Since the rainy-day fund was established in 1981, the state has rarely used it to make up for lost federal money, though there was a modest $9 million the state took from the reserve in 1996 toward the LIHEAP program. 

“Maintaining adequate reserves and cash flow in keeping with statute is important for Minnesota’s fiscal health,” Hogan stated. “Those funds are not designed to cover the federal government’s obligations.”

But the federal government is also not designed to shut down for two months. If the stalemate in Congress does not end next week, it will be the longest shutdown in federal history, surpassing the 35-day mark set in 2019.

Kathryn Vesey White, who tracks state’s rainy-day funds as the director of budget process studies at the National Association of State Budget Officers, said Minnesota and other states are entering uncharted waters.

“I am not aware of prior instances of a state using rainy-day funds in response to the impacts of a federal shutdown,” White said. “I would also note that SNAP and other safety net programs have not been disrupted in previous shutdowns in the way they are during the current shutdown.”

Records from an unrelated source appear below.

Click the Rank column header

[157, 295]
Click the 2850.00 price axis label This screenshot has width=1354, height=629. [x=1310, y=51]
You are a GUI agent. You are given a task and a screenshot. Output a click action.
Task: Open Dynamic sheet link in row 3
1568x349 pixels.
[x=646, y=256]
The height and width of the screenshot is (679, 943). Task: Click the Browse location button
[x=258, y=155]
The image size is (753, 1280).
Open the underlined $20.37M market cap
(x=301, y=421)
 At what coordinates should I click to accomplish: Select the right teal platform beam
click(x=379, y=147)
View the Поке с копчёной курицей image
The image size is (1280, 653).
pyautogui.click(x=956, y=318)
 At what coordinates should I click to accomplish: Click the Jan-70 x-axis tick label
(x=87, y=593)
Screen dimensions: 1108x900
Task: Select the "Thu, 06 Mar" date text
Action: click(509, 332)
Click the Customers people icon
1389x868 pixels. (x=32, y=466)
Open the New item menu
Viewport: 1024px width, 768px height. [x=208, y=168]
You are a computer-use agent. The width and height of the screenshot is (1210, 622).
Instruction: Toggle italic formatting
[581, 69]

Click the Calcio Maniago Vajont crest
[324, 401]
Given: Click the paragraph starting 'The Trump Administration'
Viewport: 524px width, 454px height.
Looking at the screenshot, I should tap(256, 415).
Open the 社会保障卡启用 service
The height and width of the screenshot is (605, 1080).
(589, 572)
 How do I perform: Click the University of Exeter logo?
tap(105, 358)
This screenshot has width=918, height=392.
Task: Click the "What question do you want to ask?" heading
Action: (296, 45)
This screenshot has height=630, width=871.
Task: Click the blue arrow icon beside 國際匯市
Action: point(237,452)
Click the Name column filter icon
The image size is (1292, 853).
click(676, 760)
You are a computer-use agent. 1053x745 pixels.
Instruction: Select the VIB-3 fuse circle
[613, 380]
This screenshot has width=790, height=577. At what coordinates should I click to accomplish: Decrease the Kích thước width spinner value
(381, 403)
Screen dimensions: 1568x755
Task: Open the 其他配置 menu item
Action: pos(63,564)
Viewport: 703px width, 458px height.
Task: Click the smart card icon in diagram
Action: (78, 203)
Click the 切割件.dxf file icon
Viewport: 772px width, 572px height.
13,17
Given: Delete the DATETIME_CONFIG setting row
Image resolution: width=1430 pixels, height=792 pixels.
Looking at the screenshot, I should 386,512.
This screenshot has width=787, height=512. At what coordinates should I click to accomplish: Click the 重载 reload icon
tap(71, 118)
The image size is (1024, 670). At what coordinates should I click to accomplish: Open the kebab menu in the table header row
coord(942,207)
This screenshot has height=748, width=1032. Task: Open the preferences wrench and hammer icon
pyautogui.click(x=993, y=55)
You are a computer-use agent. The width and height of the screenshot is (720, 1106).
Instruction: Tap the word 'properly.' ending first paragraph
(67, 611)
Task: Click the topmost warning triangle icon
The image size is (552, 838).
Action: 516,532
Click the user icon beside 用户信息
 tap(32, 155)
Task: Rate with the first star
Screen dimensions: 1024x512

Editor’s note: This story has been updated to clarify Sen. John Marty’s position on a special session to use state funds to cover SNAP benefits. While Marty expressed the need to do something, he said he stopped short of calling for a special session. The story was further updated to remove a sentence that mischaracterized Marty’s view about using state funds. He said using state funds to cover missing federal dollars would put the state in a precarious financial position, especially if economic conditions worsen.